Top of Supplied entries
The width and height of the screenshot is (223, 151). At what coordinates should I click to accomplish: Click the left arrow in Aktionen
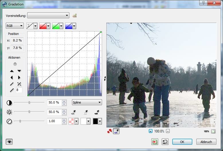point(12,78)
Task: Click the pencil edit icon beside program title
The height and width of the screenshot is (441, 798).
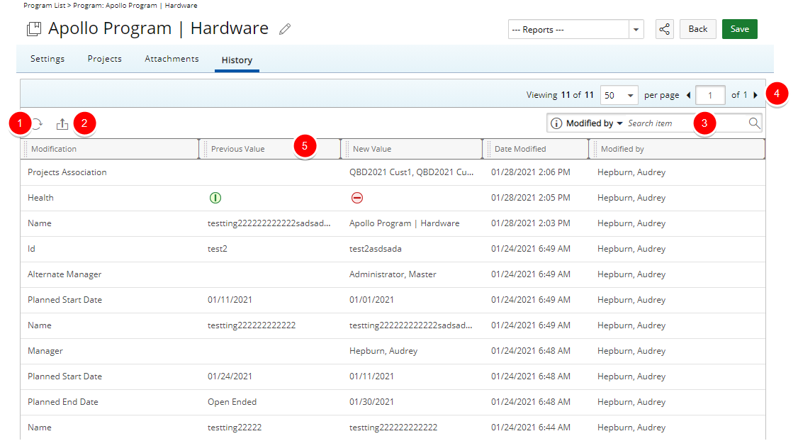Action: 285,29
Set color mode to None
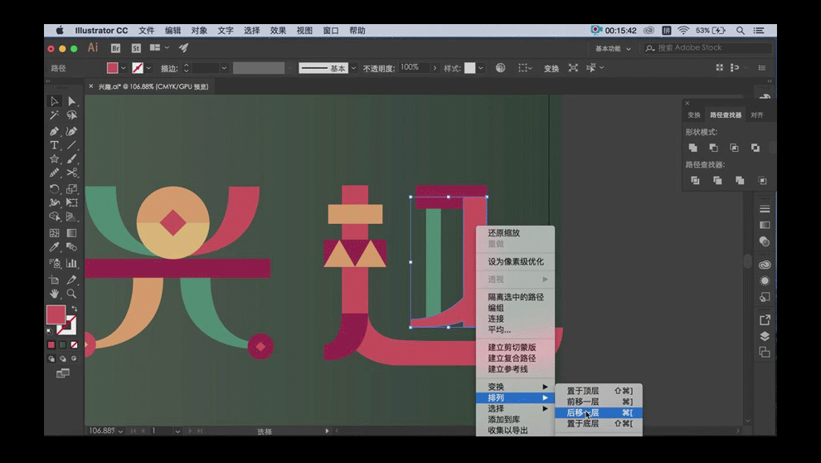 click(x=74, y=344)
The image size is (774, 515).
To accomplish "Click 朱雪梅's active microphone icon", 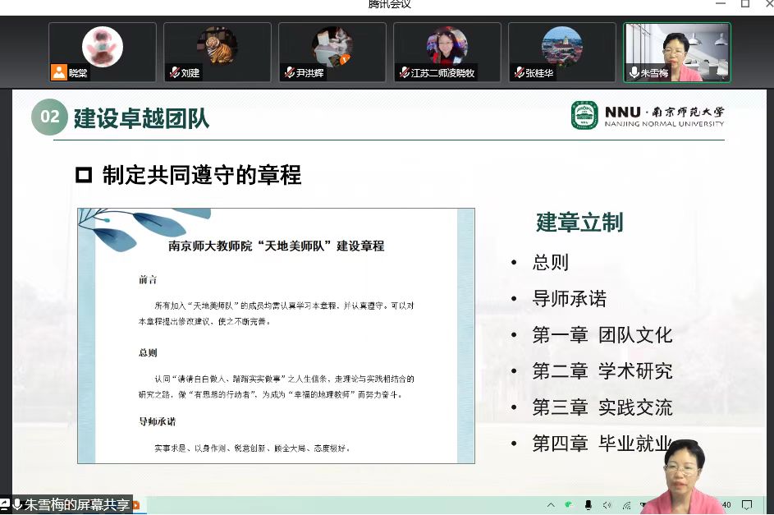I will pos(634,73).
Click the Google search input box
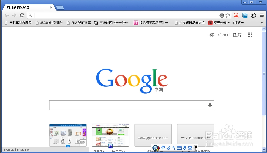The image size is (267, 153). click(x=128, y=105)
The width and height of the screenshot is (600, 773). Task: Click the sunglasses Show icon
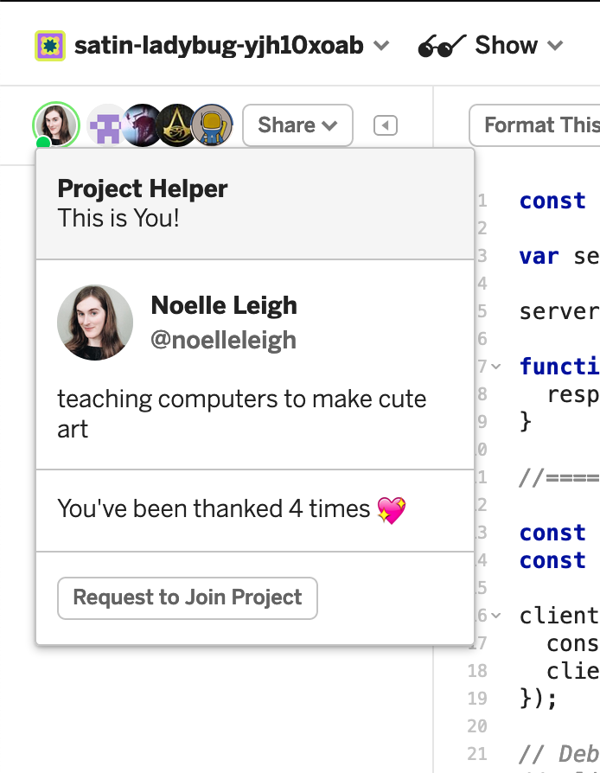coord(441,45)
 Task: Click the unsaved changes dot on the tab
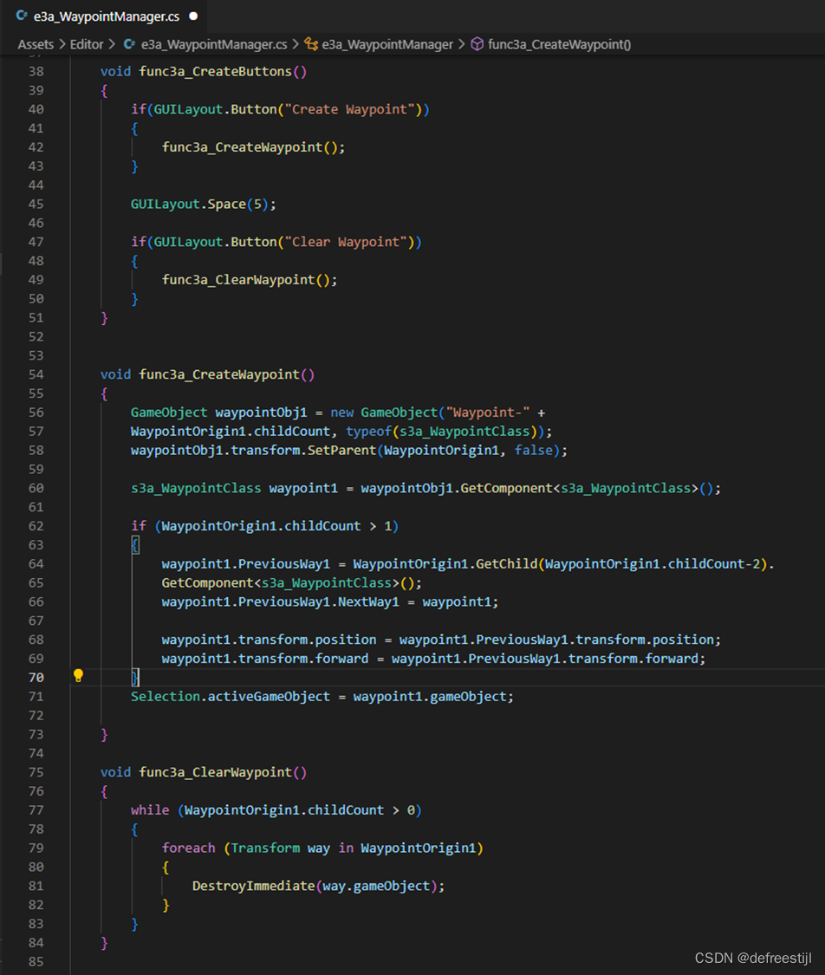tap(192, 15)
Bottom of Supplied entries
◆ **Exercise instructions**
Write out each line exactly, from the one containing "Click the Google search input box" through the end of the entries, and skip the pictures.

◆ **Written solution**
Click the Google search input box
The image size is (267, 153). click(x=128, y=105)
The width and height of the screenshot is (600, 773). Task: Click the sunglasses Show icon
coord(441,45)
 Task: Click the unsaved changes dot on the tab
tap(192, 15)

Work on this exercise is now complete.